Passage shown:
****************

The purpose of the Act on ethics and integrity in research is to ensure that public and private research is conducted in accordance with recognised norms of research ethics. The law is in Norwegian, and is called Forskningsetikkloven for short.


 

→ Dive deeper (optional): The Norwegian National Research Ethics Committees


The Norwegian National Research Ethics Committees are independent agencies for questions regarding research ethics, and investigation of misconduct, within all subject areas. The committees' shared secretariat is based in Oslo. There is no separate commitee for artistic research. See also the National Research Ethics Committees' guide for research performing organisationsThe guide is available aslo in Norwegian

Artistic Research Forum, Zoom, 2020.

 

Relations in Artistic Research

An artistic research project is seldom a solitary endeavour. Most often many different actors are invited into a project, or work together to shape the final artistic result or the subject matter of the research. An artistic research project is thus usually realised within a network of relations. Managing these relations, accounting for them and importantly creditting them correctly, is therefore also a very important task for the artistic researcher. The relations that are built up during a research process may vary significantly in regards to the intensity and exchange rate of these relations, but all relations are worth considering and acknowledging in a research process. With this in mind it is also important to assess and identify the quality of the different relations within a project. Some may be hired professionals others might be co-researchers much more entangled and imbedded in the project, it’s results and the knowledge it sets out to share. Different relations should of course be handled accordingly to the role they have played within the research project.

****************

Data entries:
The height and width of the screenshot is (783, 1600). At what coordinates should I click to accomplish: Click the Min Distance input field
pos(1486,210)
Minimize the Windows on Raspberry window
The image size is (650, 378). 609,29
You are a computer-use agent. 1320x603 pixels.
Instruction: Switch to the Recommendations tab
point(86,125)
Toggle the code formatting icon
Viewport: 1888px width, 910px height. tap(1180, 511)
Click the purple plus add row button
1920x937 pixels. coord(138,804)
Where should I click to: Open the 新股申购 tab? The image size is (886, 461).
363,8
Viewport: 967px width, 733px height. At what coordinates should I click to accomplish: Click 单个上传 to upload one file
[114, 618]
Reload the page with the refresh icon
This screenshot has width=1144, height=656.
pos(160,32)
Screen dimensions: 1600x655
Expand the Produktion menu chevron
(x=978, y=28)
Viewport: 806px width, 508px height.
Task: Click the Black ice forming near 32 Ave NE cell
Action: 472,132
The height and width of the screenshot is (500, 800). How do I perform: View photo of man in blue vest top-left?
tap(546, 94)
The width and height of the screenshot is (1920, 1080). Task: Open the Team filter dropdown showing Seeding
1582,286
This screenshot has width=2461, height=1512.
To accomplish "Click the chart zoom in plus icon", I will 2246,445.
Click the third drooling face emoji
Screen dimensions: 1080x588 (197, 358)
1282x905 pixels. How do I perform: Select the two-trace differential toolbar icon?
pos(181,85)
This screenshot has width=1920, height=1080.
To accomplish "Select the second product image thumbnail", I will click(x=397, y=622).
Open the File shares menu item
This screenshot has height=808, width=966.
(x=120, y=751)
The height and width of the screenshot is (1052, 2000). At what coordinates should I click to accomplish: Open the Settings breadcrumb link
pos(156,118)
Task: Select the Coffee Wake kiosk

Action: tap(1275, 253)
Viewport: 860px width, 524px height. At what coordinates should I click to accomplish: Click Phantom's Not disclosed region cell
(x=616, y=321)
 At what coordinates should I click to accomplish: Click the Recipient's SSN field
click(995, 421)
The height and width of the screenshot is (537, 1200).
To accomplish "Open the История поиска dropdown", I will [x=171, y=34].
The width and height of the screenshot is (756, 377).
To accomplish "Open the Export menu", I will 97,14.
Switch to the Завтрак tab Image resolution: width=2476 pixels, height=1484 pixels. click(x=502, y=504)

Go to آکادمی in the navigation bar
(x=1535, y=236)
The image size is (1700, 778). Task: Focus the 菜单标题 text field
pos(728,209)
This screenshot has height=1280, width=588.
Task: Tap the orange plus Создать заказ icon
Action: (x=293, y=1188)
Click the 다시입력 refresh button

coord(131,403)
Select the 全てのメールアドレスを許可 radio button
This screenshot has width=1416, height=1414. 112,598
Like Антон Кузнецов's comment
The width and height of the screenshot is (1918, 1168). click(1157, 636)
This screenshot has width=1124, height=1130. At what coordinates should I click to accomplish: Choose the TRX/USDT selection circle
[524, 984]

****************

Exercise set:
1: Transcribe the stretch of the research ethics passage from "The purpose of the Act" through "Forum, Zoom, 2020.".
2: Answer these questions from the research ethics passage:
(a) What is the Norwegian short name for the Act on ethics and integrity in research?
(b) In which city is the shared secretariat of the Norwegian National Research Ethics Committees based?
(c) What does the passage say an artistic research project seldom is?

Outputs in order:
1:
The purpose of the Act on ethics and integrity in research is to ensure that public and private research is conducted in accordance with recognised norms of research ethics. The law is in Norwegian, and is called Forskningsetikkloven for short.


 

→ Dive deeper (optional): The Norwegian National Research Ethics Committees


The Norwegian National Research Ethics Committees are independent agencies for questions regarding research ethics, and investigation of misconduct, within all subject areas. The committees' shared secretariat is based in Oslo. There is no separate commitee for artistic research. See also the National Research Ethics Committees' guide for research performing organisationsThe guide is available aslo in Norwegian

Artistic Research Forum, Zoom, 2020.

2:
(a) Forskningsetikkloven
(b) Oslo
(c) A solitary endeavour